* **Aim of the exercise**
Copy the stretch of the Bosko cartoon text below from "Bosko the Doughboy" through "by Frank Marsales.", substituting "short film" for "short subject" everywhere it appears.
━━━━━ Reading text
Bosko the Doughboy is a one-reel 1931 short subject animated cartoon, part of the Bosko series. It was directed by Hugh Harman, and first released on October 17, 1931 as part of the Looney Tunes series from Harman-Ising Productions and distributed by Warner Bros.

The film score was composed by Frank Marsales.

Plot
The cartoon opens with images of explosions, gunfire, and heavy artillery; one character even fires into the camera. It is World War I, and the ever-cheerful Bosko is a doughboy eating down in a trench. Enemy fire destroys his meal, and later a picture of his girlfriend, Honey. Bosko shows a rare moment of anger, but is quickly cheered up by a fellow soldier. The two begin to dance, only to be interrupted by more gunfire. Bosko finally decides to fight back and downs an enemy bomber (actually a pelican) by using a fellow soldier as a cannon. A friendly hippopotamus is shot down by heavy artillery, which Bosko destroys with a pair of longjohns-turned-catapult. He then saves the wounded soldier by unzipping his navel and retrieving the shell inside. The projectile explodes anyway, turning the already black-faced Bosko even blacker and prompting him to exclaim "Mammy!" à la Al Jolson.
━━━━━━━━━━
━━━━━ Dataset section
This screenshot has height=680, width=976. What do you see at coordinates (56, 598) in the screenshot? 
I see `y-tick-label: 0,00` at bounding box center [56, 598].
━━━━━━━━━━
* **Response area**
Bosko the Doughboy is a one-reel 1931 short film animated cartoon, part of the Bosko series. It was directed by Hugh Harman, and first released on October 17, 1931 as part of the Looney Tunes series from Harman-Ising Productions and distributed by Warner Bros.

The film score was composed by Frank Marsales.